Binary to Gray Code Converter
Convert between binary and Gray code instantly. Free online bidirectional converter for digital electronics and computer science.
Enter up to 32 bits (only 0s and 1s)
Binary to Gray Code Quick Reference
| Decimal | Binary | Gray Code | Decimal | Binary | Gray Code |
|---|---|---|---|---|---|
| 0 | 0000 | 0000 | 8 | 1000 | 1100 |
| 1 | 0001 | 0001 | 9 | 1001 | 1101 |
| 2 | 0010 | 0011 | 10 | 1010 | 1111 |
| 3 | 0011 | 0010 | 11 | 1011 | 1110 |
| 4 | 0100 | 0110 | 12 | 1100 | 1010 |
| 5 | 0101 | 0111 | 13 | 1101 | 1011 |
| 6 | 0110 | 0101 | 14 | 1110 | 1001 |
| 7 | 0111 | 0100 | 15 | 1111 | 1000 |
Understanding Gray Code
Gray code, also known as reflected binary code (RBC) or reflected binary (RB), is a binary numeral system where two successive values differ in only one bit position. This unique property, called the "unit distance" property, makes Gray code extremely valuable in digital systems where errors must be minimized during state transitions.
Unlike standard binary representation where incrementing a number can change multiple bits simultaneously (e.g., 0111 to 1000 changes all four bits), Gray code ensures only one bit changes at a time. This characteristic prevents race conditions and reduces errors in mechanical and electrical systems.
Conversion Algorithms
Binary to Gray Code
Algorithm:
- Copy the MSB (leftmost bit) as is
- For each remaining bit: XOR with the previous binary bit
- Result is the Gray code
Example: 1011 → Gray
Binary: 1 0 1 1
Step 1: 1 (MSB stays same)
Step 2: 1⊕0 = 1
Step 3: 0⊕1 = 1
Step 4: 1⊕1 = 0
Gray: 1110
Gray Code to Binary
Algorithm:
- Copy the MSB (leftmost bit) as is
- For each remaining bit: XOR with the previous binary bit
- Result is the binary code
Example: 1110 → Binary
Gray: 1 1 1 0
Step 1: 1 (MSB stays same)
Step 2: 1⊕1 = 0
Step 3: 0⊕1 = 1
Step 4: 1⊕0 = 1
Binary: 1011
Real-World Applications of Gray Code
Rotary Encoders
Shaft position sensors use Gray code to prevent incorrect readings during transitions. Since only one bit changes at a time, mechanical imperfections don't cause multiple bits to flip simultaneously, ensuring accurate position detection.
Karnaugh Maps
K-maps use Gray code ordering for their rows and columns. This arrangement ensures adjacent cells differ by only one variable, making it easier to identify and simplify Boolean expressions in digital logic design.
Error Correction
Digital communication systems use Gray code to minimize errors. When noise causes a bit error, it's more likely to result in a value that's only off by one count rather than multiple counts as with binary.

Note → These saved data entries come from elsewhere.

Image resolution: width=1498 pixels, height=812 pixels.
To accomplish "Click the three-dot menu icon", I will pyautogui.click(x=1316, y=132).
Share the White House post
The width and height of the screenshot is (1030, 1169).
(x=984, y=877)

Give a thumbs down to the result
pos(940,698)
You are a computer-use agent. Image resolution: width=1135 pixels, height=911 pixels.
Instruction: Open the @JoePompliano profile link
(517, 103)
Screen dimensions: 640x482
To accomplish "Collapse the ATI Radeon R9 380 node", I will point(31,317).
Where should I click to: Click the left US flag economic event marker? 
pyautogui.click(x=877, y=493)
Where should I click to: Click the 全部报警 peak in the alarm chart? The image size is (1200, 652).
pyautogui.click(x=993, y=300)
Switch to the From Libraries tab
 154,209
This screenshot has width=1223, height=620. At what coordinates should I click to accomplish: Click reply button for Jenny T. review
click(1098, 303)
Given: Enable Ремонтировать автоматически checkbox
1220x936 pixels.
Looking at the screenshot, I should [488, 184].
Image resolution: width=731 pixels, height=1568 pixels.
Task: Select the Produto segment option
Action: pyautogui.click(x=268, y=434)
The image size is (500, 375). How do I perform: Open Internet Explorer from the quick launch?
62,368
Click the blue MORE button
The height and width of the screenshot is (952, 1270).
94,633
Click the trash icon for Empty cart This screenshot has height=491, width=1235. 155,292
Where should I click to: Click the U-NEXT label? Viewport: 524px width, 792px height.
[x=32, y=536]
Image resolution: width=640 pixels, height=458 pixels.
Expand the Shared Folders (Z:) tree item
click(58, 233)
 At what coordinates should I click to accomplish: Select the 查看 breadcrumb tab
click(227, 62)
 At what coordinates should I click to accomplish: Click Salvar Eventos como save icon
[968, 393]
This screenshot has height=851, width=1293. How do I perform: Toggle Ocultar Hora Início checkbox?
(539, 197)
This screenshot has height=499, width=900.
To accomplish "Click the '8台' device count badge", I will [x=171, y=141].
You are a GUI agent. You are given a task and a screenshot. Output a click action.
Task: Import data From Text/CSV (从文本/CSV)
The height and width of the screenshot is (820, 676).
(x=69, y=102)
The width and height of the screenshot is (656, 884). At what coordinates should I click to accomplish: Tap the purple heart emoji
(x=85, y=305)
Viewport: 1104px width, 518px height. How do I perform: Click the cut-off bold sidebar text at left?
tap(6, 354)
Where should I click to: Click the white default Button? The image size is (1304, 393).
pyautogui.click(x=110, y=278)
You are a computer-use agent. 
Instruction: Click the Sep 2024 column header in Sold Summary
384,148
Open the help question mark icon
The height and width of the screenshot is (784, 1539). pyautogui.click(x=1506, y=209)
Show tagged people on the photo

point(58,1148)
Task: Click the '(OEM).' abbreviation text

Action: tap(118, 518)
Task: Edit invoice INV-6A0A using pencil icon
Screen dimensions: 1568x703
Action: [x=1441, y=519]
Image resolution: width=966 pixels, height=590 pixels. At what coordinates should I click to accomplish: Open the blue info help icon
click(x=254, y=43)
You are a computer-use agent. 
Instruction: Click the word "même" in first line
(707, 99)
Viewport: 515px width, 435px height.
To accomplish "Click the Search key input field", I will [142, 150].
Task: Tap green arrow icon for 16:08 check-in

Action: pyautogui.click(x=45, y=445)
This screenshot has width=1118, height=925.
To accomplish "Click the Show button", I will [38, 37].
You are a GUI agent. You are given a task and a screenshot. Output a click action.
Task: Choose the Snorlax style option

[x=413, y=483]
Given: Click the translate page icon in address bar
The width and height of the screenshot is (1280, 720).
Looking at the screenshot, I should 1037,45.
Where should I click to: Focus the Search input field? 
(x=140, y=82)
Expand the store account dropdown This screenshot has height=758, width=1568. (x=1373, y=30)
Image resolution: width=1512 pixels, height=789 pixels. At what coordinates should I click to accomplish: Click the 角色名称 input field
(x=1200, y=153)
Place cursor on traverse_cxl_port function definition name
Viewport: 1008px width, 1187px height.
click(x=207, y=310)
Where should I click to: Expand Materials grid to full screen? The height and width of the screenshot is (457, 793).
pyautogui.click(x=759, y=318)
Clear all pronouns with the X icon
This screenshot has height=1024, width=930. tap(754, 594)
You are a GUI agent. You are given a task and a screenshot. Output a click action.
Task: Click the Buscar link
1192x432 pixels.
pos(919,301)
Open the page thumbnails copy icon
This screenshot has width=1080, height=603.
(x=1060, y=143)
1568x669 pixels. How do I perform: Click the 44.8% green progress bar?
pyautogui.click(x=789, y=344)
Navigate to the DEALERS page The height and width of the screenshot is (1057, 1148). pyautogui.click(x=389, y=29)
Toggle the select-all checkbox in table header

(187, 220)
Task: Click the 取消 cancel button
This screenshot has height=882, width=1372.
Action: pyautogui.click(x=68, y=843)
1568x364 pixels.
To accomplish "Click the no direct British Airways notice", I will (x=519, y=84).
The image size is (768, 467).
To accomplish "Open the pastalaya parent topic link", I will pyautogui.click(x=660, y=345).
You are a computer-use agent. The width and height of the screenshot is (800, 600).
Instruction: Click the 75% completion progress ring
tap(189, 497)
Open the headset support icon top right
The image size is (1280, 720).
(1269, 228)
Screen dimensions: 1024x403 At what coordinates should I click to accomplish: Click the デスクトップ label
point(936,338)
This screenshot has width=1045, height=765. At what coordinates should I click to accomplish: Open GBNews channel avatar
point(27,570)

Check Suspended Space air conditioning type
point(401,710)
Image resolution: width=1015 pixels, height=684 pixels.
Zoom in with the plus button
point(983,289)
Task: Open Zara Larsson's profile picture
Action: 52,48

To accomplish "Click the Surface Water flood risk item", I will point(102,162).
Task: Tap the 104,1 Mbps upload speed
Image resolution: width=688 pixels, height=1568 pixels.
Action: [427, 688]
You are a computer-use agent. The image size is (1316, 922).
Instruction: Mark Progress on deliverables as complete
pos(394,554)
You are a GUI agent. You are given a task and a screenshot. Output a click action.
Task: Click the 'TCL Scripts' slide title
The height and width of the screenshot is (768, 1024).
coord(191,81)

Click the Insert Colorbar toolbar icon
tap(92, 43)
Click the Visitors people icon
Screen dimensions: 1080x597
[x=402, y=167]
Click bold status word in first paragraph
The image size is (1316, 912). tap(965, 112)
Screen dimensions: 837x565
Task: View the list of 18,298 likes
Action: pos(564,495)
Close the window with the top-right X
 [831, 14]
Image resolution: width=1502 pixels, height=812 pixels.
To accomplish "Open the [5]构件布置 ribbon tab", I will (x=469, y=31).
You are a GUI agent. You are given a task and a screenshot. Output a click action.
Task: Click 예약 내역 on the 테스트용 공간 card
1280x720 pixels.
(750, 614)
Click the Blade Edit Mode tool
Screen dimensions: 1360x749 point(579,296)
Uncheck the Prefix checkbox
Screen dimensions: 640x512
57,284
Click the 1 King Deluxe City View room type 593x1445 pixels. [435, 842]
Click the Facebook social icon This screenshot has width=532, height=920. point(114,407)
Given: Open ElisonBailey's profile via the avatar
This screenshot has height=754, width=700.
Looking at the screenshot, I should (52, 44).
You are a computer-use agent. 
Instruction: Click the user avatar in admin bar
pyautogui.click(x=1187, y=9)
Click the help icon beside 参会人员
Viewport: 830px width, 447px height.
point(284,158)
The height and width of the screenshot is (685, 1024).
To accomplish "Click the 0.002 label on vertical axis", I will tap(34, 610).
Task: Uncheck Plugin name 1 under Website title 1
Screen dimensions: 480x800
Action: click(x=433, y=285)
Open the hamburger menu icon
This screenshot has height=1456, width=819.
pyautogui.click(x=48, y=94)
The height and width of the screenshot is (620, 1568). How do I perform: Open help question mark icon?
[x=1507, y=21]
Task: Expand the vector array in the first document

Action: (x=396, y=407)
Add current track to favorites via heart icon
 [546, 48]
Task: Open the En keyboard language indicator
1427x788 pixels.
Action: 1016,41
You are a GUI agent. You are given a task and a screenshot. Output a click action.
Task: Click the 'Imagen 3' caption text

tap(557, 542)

Analog-to-Digital Converters
Some ADCs use Gray code internally because it reduces errors when the analog input is near a transition point between two digital values, improving conversion accuracy.
Genetic Algorithms
Gray code is used in genetic algorithms because single-bit mutations in Gray code result in small changes in the represented value, making the search space more continuous and improving convergence.
Position Tracking
Absolute position encoders in robotics and CNC machines use Gray code to track position accurately without cumulative errors, even during power cycles or system resets.
Frequently Asked Questions
What is Gray code?
Gray code (also known as reflected binary code) is a binary numeral system where two successive values differ in only one bit. This property makes it useful in error correction, digital communications, and mechanical encoders where minimizing errors during transitions is important.
Why use Gray code instead of binary?
Gray code is used in applications where only one bit should change at a time to prevent errors. For example, in rotary encoders, using Gray code ensures that mechanical imperfections don't cause multiple bits to change simultaneously, which would create incorrect readings. It's also used in K-maps for simplifying Boolean algebra.
How does binary to Gray code conversion work?
To convert binary to Gray code: The most significant bit (MSB) stays the same. Each subsequent bit is the XOR of the current binary bit and the previous binary bit. For example: Binary 1011 becomes Gray 1110.
How does Gray code to binary conversion work?
To convert Gray code to binary: The MSB stays the same. Each subsequent bit is the XOR of the current Gray bit and the previously calculated binary bit. This process reconstructs the original binary number from its Gray code representation.
Where is Gray code used in real applications?
Gray code is used in rotary encoders (shaft position sensors), error correction in digital communications, Karnaugh maps (K-maps) for Boolean logic simplification, analog-to-digital converters (ADC), genetic algorithms, and any system where minimizing errors during state transitions is critical.